## [Problem details]
Restate word for word the lines of the records below, starting at the line that contains "592x371 pixels." and ending at the line that contains "Open the Магазин", with both of those lines included and nothing else.

[Records from a data collection]
··········
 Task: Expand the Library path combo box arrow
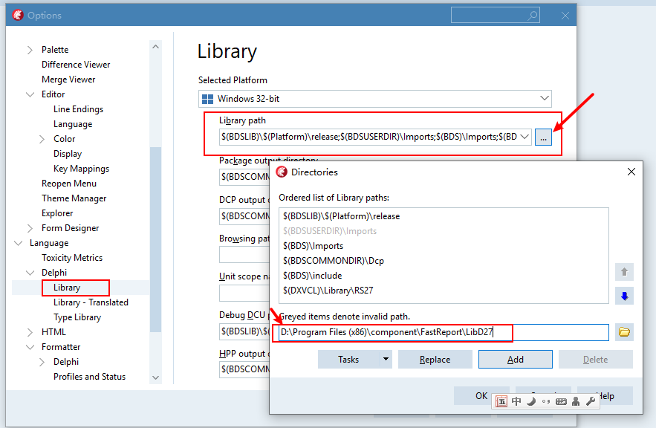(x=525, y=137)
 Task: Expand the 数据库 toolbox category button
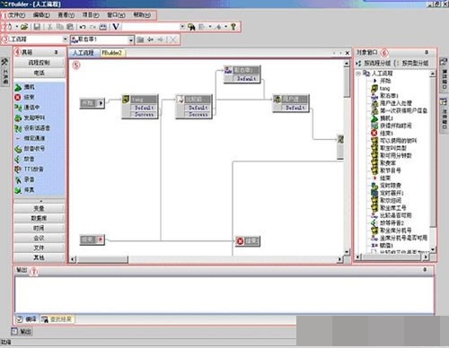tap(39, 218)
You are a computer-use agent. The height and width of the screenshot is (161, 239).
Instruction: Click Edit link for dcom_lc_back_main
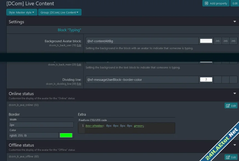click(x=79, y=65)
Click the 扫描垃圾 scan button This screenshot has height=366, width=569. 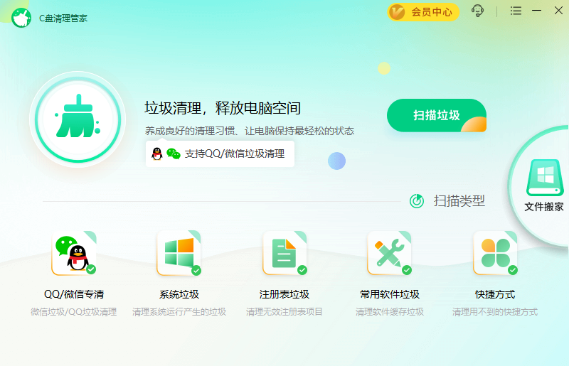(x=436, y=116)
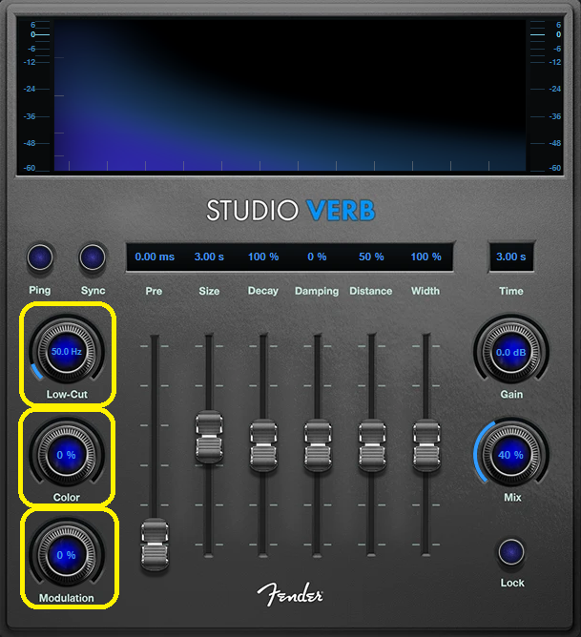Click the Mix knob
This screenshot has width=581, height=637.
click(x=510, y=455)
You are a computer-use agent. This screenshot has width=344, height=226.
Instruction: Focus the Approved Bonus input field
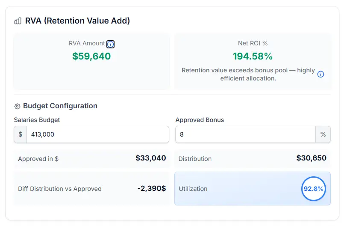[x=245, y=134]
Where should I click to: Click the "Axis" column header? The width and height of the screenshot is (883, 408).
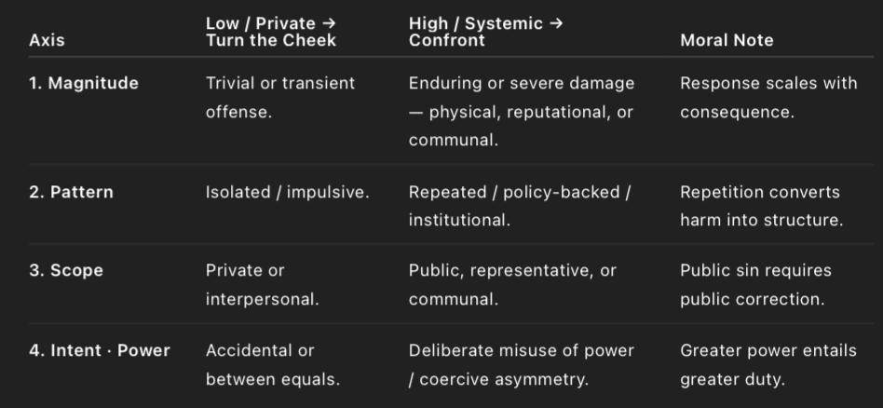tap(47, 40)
··········
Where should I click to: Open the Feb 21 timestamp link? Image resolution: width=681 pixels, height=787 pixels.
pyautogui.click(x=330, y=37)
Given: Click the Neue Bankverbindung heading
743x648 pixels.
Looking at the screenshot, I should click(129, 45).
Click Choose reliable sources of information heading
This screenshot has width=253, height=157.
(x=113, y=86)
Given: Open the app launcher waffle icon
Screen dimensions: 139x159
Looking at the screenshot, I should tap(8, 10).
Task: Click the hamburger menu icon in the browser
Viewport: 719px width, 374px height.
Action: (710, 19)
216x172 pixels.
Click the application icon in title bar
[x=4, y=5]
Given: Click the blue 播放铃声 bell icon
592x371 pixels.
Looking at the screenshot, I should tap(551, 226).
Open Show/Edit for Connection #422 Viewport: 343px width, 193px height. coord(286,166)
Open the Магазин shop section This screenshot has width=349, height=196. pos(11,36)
··········
## [Exercise response]
592x371 pixels.
Looking at the screenshot, I should tap(551, 226).
Open Show/Edit for Connection #422 Viewport: 343px width, 193px height. coord(286,166)
Open the Магазин shop section This screenshot has width=349, height=196. pos(11,36)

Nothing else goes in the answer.